1: lo: <LOOPBACK,UP,LOWER_UP> mtu 65536 qdisc noqueue state UNKNOWN mode DEFAULT group default qlen 1
2: enp130s0f0: <NO-CARRIER,BROADCAST,MULTICAST,UP> mtu 1500 qdisc mq state DOWN mode DEFAULT group default qlen 1000
3: enp130s0f1: <NO-CARRIER,BROADCAST,MULTICAST,UP> mtu 1500 qdisc mq state DOWN mode DEFAULT group default qlen 1000
4: eno1: <BROADCAST,MULTICAST,UP,LOWER_UP> mtu 1500 qdisc mq portid 246e96920720 state UP mode DEFAULT group default qlen 1000
5: eno2: <BROADCAST,MULTICAST,UP,LOWER_UP> mtu 1500 qdisc mq portid 246e96920722 state UP mode DEFAULT group default qlen 1000
6: eno3: <BROADCAST,MULTICAST,SLAVE,UP,LOWER_UP> mtu 1500 qdisc mq master bond0 portid 246e96920724 state UP mode DEFAULT group default qlen 1000
7: eno4: <BROADCAST,MULTICAST,SLAVE,UP,LOWER_UP> mtu 1500 qdisc mq master bond0 portid 246e96920726 state UP mode DEFAULT group default qlen 1000
8: enp5s0f0: <NO-CARRIER,BROADCAST,MULTICAST,UP> mtu 1500 qdisc mq portid f8f21e037500 state DOWN mode DEFAULT group default qlen 1000
9: enp5s0f1: <NO-CARRIER,BROADCAST,MULTICAST,UP> mtu 1500 qdisc mq portid f8f21e037502 state DOWN mode DEFAULT group default qlen 1000
10: enp5s0f2: <NO-CARRIER,BROADCAST,MULTICAST,UP> mtu 1500 qdisc mq portid f8f21e037504 state DOWN mode DEFAULT group default qlen 1000
11: enp5s0f3: <NO-CARRIER,BROADCAST,MULTICAST,UP> mtu 1500 qdisc mq portid f8f21e037506 state DOWN mode DEFAULT group default qlen 1000
12: enp7s0f0: <NO-CARRIER,BROADCAST,MULTICAST,UP> mtu 1500 qdisc mq portid 3cfdfe311fe0 state DOWN mode DEFAULT group default qlen 1000
13: enp7s0f1: <NO-CARRIER,BROADCAST,MULTICAST,UP> mtu 1500 qdisc mq portid 3cfdfe311fe2 state DOWN mode DEFAULT group default qlen 1000
...

I verified that the above NIC's were all cabled correctly so the link status should be up. Checking the SFP+ module diagnostics I could see that the RX/TX values looked fine. I had also verified that the optics being used were Intel coded (they were tested in another server with X710's with no issue).

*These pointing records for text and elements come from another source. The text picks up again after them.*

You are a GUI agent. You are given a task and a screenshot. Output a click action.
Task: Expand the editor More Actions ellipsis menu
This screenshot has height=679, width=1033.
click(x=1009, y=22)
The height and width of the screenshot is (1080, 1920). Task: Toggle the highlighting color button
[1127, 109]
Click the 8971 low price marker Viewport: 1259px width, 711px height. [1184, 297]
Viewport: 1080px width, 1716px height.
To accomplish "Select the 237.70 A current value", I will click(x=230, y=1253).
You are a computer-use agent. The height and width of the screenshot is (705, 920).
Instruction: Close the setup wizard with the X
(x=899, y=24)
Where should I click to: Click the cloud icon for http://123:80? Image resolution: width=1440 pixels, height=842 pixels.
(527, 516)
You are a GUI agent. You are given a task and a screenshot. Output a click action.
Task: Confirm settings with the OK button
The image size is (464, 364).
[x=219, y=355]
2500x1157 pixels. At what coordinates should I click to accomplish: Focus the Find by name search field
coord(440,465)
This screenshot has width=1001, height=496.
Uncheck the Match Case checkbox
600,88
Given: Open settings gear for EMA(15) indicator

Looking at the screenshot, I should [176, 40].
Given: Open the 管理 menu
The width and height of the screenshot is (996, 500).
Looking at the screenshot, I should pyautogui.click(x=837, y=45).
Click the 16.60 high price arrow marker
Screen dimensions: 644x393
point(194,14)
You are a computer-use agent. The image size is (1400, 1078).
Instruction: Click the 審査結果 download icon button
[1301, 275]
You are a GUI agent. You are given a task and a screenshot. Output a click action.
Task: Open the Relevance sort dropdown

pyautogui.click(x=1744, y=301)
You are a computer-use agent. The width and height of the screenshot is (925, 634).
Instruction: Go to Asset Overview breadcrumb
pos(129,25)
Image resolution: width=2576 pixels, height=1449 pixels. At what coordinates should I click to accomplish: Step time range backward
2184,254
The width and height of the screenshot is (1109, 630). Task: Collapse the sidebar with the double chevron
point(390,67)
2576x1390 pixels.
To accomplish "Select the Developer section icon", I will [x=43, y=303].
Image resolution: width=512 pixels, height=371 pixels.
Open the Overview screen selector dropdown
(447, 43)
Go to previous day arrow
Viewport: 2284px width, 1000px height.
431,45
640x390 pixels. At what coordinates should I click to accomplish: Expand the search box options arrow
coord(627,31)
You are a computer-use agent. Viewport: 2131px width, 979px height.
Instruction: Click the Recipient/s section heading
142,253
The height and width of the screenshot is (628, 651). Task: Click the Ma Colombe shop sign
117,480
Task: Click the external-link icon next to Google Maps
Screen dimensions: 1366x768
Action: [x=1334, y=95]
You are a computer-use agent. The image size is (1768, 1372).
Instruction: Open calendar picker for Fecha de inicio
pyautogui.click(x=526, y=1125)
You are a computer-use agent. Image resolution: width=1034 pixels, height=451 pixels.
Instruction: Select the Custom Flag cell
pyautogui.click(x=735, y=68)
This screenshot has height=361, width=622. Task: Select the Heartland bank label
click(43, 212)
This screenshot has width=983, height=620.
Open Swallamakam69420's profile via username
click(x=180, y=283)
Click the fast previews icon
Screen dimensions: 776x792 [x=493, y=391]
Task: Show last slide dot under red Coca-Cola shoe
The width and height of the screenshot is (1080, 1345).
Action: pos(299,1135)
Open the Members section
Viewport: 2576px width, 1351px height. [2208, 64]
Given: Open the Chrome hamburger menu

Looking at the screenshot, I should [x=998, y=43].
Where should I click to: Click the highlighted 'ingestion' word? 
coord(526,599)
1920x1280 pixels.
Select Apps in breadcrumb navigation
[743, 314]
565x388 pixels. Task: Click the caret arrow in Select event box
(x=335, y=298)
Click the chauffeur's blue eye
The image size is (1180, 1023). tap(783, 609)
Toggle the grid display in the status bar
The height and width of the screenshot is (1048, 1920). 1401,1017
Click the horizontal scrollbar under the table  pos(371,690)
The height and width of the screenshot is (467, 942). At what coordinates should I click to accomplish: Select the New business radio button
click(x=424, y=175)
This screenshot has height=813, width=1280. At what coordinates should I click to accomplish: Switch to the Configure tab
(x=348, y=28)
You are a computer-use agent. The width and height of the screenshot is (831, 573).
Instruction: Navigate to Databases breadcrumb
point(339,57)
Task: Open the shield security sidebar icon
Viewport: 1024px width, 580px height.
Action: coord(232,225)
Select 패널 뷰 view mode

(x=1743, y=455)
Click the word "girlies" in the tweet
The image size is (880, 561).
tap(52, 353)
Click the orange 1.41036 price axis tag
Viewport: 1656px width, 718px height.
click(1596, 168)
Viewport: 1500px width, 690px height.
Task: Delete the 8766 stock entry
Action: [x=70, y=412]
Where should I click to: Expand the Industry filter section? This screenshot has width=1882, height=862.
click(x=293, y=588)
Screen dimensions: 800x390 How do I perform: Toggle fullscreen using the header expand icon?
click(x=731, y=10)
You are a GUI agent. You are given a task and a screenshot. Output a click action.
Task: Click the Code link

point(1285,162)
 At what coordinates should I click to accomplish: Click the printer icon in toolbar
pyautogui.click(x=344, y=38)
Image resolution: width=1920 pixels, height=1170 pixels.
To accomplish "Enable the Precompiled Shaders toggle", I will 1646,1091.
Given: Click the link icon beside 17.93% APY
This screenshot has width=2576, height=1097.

After checking the differences between this server and another working server with the same setup the NIC firmware was newer. This is for a Dell server, so the firmware versions that were not working were:

Huge Pages Issue

When deploying the vMX I ran into this error:

Check libvirt support for hugepages...............[Failed]
ls: cannot access '/HugePage_vPFE/libvirt': No such file or directory
Error! Try restarting libvirt

I verified that huge pages support was indeed enabled so the problem didn't appear to be a configuration issue. I restarted the libvirt-bin service and attempted the install again with no problems.